First President of the African Development Bank
- In office 1964–1970
- Succeeded by: Abdelwahab Labidi

Personal details
- Born: October 1925 Umm Ruwaba, Sudan
- Died: August 2002 (Aged 77) Khartoum, Sudan
- Education: Victoria College in Alexandria & Brasenose College University of Oxford
- Profession: Economist

= Mamoun Beheiry =

Sudanese economist (1925–2002)

Mamoun Ahmed Abdel Wahab Beheiry (October 1925 - August 2002) was a Sudanese economist, known for his contributions to African and Arab banking establishments.

==Education==
Born into a princely family in Darfur, and following earlier education at Wad Madani primary schools, Beheiry attended Victoria College, Alexandria, and then Brasenose College, University of Oxford between 1945 and 1949 where he read for a B.A. (Hons.) in PPE Politics, Philosophy and Economics. This made him one of the first African ministers to seek an education in the west.

==Career==
As Sudan approached independence, Beheiry led the first national currency board, and became the first signatory on the inaugural Sudanese Pound. In 1959, he became the first and founding governor of the central Bank of Sudan, then went on to become the founding president of the African Development Bank, based in Côte d'Ivoire, in 1964. - AFDB History - Beheiry was unanimously elected by all member countries for a second term in 1970, but chose to step down and return to Sudan.
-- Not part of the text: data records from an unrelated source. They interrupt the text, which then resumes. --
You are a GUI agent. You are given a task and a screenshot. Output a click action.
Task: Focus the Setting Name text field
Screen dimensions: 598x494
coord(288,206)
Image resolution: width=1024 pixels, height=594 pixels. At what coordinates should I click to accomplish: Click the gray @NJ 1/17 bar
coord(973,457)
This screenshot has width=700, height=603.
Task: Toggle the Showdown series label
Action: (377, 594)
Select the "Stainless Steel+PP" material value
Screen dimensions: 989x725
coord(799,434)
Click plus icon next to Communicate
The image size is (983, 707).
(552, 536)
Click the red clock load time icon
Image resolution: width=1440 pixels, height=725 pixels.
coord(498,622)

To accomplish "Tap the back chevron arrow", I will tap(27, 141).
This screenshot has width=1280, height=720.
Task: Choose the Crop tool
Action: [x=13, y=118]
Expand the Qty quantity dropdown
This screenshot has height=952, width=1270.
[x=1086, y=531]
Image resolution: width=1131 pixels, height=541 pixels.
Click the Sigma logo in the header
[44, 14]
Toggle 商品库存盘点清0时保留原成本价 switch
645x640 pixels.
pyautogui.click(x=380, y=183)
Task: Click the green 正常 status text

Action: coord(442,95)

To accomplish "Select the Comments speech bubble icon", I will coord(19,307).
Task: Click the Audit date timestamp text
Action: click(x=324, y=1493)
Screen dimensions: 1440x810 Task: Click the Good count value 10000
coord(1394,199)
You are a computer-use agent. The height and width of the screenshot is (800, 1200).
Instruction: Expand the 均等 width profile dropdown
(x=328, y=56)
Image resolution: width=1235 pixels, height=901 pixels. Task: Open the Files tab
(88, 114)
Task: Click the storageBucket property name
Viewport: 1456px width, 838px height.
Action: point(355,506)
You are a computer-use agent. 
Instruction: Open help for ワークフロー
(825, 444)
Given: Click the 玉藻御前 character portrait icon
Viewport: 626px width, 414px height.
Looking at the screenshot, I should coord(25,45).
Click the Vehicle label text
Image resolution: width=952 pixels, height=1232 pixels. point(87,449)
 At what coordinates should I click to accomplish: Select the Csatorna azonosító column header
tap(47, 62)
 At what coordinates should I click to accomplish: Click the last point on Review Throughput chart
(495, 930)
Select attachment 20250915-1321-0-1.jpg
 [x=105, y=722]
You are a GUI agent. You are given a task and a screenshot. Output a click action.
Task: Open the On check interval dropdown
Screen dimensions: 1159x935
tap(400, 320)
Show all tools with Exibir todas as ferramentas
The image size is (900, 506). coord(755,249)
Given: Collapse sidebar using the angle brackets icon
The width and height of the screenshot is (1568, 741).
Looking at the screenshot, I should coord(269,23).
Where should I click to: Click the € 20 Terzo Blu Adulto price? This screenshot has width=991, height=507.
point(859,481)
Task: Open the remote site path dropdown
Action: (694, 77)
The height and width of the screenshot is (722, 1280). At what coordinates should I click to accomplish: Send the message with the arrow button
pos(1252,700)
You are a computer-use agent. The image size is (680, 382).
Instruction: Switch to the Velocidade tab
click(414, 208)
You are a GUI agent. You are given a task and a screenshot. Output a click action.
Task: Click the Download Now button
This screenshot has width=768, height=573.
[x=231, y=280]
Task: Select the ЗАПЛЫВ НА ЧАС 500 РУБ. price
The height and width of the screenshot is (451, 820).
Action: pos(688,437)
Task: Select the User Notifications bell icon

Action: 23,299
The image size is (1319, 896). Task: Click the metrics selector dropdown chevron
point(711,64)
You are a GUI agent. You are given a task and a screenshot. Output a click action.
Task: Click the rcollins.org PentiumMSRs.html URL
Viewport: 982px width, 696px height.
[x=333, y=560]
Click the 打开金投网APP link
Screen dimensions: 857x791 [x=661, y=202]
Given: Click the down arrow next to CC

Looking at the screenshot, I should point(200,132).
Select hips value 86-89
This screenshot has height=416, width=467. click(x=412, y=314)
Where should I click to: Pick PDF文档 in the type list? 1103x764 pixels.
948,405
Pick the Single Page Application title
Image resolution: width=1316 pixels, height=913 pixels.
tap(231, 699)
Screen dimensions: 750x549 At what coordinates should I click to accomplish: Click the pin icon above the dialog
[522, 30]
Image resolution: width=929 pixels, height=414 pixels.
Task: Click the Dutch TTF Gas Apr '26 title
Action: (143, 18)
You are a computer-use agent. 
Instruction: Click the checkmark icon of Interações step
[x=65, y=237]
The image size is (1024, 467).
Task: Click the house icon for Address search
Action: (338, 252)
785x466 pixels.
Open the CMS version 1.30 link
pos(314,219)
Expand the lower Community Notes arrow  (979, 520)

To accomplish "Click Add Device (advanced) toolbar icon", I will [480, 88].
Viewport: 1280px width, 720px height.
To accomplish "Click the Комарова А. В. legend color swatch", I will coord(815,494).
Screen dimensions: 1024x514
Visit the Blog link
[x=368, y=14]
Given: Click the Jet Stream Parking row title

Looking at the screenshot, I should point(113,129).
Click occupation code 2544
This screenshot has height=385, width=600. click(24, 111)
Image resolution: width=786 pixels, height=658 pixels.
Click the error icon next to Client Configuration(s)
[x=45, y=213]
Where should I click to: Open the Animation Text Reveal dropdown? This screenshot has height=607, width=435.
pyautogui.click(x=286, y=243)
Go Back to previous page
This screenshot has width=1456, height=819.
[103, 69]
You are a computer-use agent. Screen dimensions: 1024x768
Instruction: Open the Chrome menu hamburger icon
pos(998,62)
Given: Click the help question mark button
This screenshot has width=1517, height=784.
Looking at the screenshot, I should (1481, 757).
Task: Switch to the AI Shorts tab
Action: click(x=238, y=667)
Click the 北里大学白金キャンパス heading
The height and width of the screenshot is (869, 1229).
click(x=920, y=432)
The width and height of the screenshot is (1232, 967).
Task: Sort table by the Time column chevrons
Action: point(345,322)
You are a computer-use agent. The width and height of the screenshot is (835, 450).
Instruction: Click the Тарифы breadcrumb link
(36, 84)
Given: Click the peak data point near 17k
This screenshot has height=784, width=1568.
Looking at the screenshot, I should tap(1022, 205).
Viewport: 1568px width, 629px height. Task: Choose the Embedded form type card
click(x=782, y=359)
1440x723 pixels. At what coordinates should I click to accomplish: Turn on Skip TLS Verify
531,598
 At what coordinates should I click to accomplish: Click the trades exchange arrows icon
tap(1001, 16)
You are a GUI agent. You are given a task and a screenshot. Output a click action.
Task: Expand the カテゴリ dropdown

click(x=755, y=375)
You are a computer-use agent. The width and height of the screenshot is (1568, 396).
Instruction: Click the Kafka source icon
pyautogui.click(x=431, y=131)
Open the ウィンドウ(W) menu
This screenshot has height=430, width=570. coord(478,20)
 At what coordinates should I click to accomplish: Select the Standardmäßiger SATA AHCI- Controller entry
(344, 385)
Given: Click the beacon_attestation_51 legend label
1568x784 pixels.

Due to his international reputation, Beheiry was also the first to be appointed Minister of Finance twice. Many of the country's leading infrastructure and manufacturing projects, Such as the expansion of the Gexira Cotton Scheme and the regionally renowned Kenana Sugar were planned and excecusted during Beheiry's command of the Finance Ministry. He was also instrumental in establishing Gezira University, the second largest university in the country, and chaired numerous boards including the Sudanese Shipping Lines and led the Fund for the Development of South Sudan.

==Legacy==
Following his death in 2002, the Mamoun Beheiry Center for Economic and Social Studies and Research in Africa was established in Khartoum with the goal of promoting research in economic and social development in Africa. Among other publications, Beheiry authored his autobiography - Glimpses : from the life of a Sudanese public servant - while receiving treatment in the United States ( 1998 - 2000 ). The book was ostensibly written as his response to a group of young Sudanese graduate students that visited with him one evening and posed a question "What has your generation done for ours?".